Crit#19, @Chelsea College of Art, 23 May 2011
Presenting artists:
Final Year MA Fine Art, Central Saint Martins
In the ongoing project ‘It is not to see’; I explore elements of desire and transgression by photographing sites where strangers meet in order to have sex. I am interested in the idea that such places exist in order to break taboos, but end up solidifying the very line they cross.
Graduate, BA Fine Art, Goldsmiths
Working sculpturally, I manipulate materials, transforming the fluid qualities of textiles to the rigid and unforgiving textures of urban surfaces.
‘Untitled’ (2011) comprises a series of objects, in which vascular organ-like structures appear to have morphed from or fused with sections of old rusty piping. A gradual evolution from the cold industrial qualities of the iron pipes to the fleshy folds of soft wax, suggests a process of transmutation where the biological is no longer distinguishable from the man-made.
MA Fine Art, Chelsea College of Art
‘Greeting the Sun’, is the title of this series of my practice and research. As an Iranian artist I attempt to demonstrate gender identity in Islamic society. In my work I examine the way in which women are struggling in relation to tradition and modernity. Society (public) and self (private) feature prominently.
The veil and particularly the metaphorical aspect of veiling are of particular concern to me.

-=-=-

SET OF TASKS –
**1)** According to the Crit#19 listing, what does the gradual change in the 'Untitled' (2011) objects suggest?
**2)** In the Crit#19 listing, what title does the Iranian artist give to the series?
**3)** Continue the Crit#19 listing from its final sentence.

[Items drawn from a dataset]
-=-=-

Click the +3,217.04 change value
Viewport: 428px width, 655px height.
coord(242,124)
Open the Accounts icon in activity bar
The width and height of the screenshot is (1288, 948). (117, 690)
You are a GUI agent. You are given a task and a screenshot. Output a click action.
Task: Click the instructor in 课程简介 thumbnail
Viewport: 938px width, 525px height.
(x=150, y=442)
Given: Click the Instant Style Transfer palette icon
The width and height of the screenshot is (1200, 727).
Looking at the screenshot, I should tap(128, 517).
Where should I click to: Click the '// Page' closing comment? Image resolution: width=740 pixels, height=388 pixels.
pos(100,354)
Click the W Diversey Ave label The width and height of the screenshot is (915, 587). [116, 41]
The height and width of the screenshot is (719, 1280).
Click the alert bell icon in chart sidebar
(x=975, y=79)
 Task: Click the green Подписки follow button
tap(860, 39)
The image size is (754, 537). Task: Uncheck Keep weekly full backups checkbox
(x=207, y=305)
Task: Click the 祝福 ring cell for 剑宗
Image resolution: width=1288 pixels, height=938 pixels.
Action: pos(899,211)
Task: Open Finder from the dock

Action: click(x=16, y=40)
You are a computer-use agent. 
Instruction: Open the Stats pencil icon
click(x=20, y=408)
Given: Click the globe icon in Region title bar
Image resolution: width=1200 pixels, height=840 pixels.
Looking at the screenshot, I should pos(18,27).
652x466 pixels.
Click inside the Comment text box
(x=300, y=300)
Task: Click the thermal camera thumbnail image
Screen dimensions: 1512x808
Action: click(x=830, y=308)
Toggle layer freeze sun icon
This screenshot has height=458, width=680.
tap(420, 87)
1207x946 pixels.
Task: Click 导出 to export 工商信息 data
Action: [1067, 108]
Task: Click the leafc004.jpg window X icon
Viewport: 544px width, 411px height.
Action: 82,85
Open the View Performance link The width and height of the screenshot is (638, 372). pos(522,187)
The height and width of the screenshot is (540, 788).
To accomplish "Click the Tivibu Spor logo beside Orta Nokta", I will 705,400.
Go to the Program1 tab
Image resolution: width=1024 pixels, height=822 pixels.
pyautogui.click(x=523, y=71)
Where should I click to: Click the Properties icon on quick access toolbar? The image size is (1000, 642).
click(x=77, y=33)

-=-=-

YOUR WRITTEN ANSWERS –
**1)** The objects move gradually from the cold industrial qualities of iron pipes to the fleshy folds of soft wax. According to the artist, this change suggests a process of transmutation in which the biological can no longer be told apart from the man-made.

**2)** The series is titled 'Greeting the Sun'.

**3)**
Final Year, BA Art Practice, Goldsmiths
Looking at fleeting gestures and spatial relationships the film documents the installation of an exhibition. With a natural tendency to seek purpose and regularity, the process becomes performative and builds a series of motifs and rhythms using the aesthetic language of image making.
BA Fine Art (Time Based Media), Wimbledon School of Art
This is a video that outlines the peculiar isolation generated by media constructs. It attempts to lay bare established rules of news and documentary footage in order to provoke thought and debate around how the media leads us, and the ways in which we follow.
Graduate, BA Fine Art, Chelsea College of Art
I am concerned with the intimate relationship between the viewer and the painted object. I use materials and imagery that find their roots in a mixture of heightened symbolism and tangible reality. I relish and play with the physical presence of my subject matter, and of the paintings themselves. By these means I seek to question cultural preferences, religious narratives and the nature of desire.
Graduate, BA Fine Art Sculpture, Wimbledon College of Art
My work explores notions of space and site-specificity, paying homage to 60s and 70s minimalism My current practice explores architectural space and how interventions such as light, lines and free standing objects can allow the viewer to re-evaluate the space they have entered as well as their own presence in the environment.